With the Consumer Financial Protection Bureau (CFPB) unveiling new proposed regulation on predatory short-term borrowing, so called “payday loans”, the Koch brothers’ network is predictably fighting back against consumers.
The CFPB’s proposed reforms would cap the highest interest rates between 28 percent and 36 percent–down from the astronomical 390% interest rates payday loans presently balloon to. Additionally, the new regulations would stop lenders from using auto titles as collateral. The CFPB’s guidelines preserve the availability of short-term loans while cracking down on the most abusive practices.
Despite ample evidence of the predatory nature of these institutions and the desperate need for reforms, the Koch network planted themselves firmly on the side of the payday lenders. When Google announced last month that they would stop running ads for payday lenders, Mercatus Center Visiting Scholar Thomas Miller And Assistant Director Of Outreach For Financial Policy Chad Reese fallaciously argued that the customers would be harmed by limiting access to these lenders. They go on to say that if there truly is a problem, the market will correct itself, which completely ignores the fact the customers using these services are often in desperate circumstances with few options and are often misled by the lenders.

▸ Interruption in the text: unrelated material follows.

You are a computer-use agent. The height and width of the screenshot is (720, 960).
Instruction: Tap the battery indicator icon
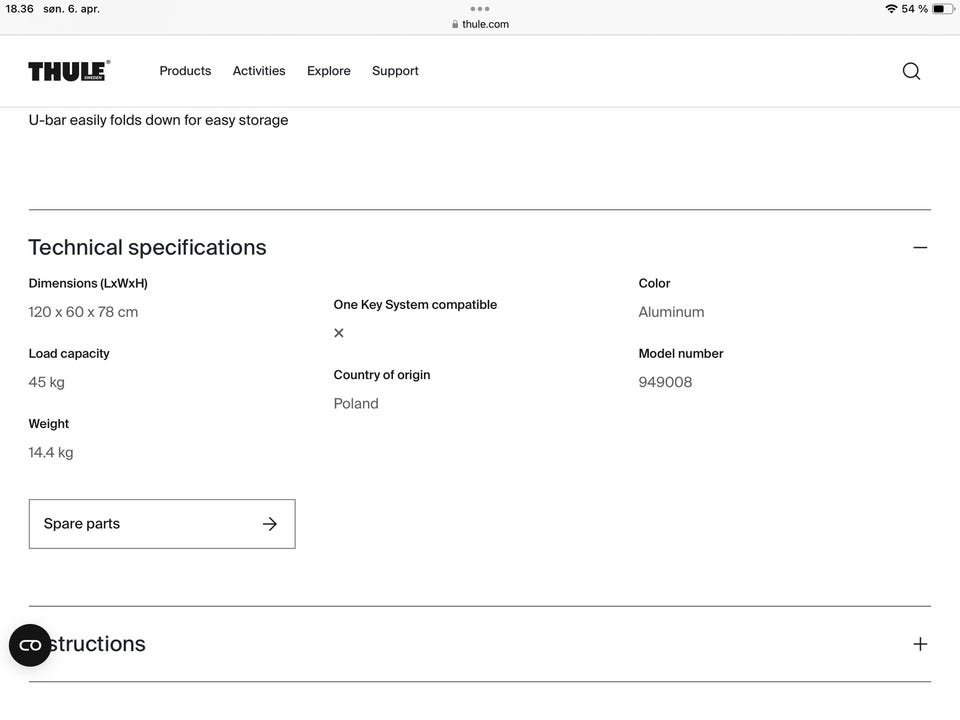pyautogui.click(x=943, y=9)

This tone-deaf reaction to Google’s announcement from the Mercatus Center is unsurprising in light of an opinion piece penned by Mercatus Center Senior Research Fellow Veronique De Rugy at the end of last year. De Rugy argued that, when speaking about payday loans with incredible interest rates, “Some call this predatory, while others call it good economics.”
In a similar factually dubious emotional appeal, Charles Koch Foundation Senior Program Officer Adam Kissel tweeted that “poor people” would be hurt by making payday loans less available. Yet again, Mr. Kissel chose to ignore the reality that the market for short-term lending will remain, and that “poor people” are already being harmed by exorbitant interest rates.

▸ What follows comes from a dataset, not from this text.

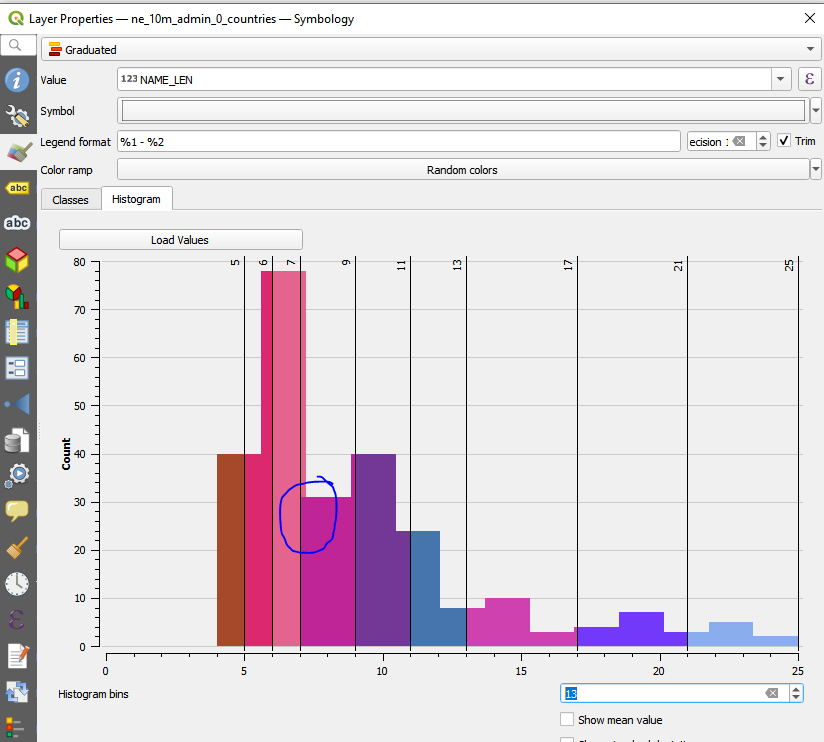The width and height of the screenshot is (824, 742).
Task: Open the NAME_LEN value field dropdown
Action: coord(781,78)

Meanwhile, another group with potential Koch-ties is aiming higher, seeking to discredit CFPB director Richard Cordray. “Protect America’s Consumers” launched an ad campaign accusing Cordray of using the CFPB as a political vehicle; they accuse Cordray of writing regulations that would benefit potential donors in a gubernatorial run for Cordray. Protect America’s Consumer’s masks their donors behind a c(4) tax designation, but their Warrenton, Virginia, address is shared with a lawyer who has worked with numerous other organizations linked to the Kochs.
Make no mistake, the Koch network’s opposition to the CFPB’s proposals isn’t driven by any altruism for the consumers who’ve found themselves in a payday loans “debt spiral.” This is yet another instance of the Kochs rabidly pursuing their radical anti-government, anti-regulatory agenda.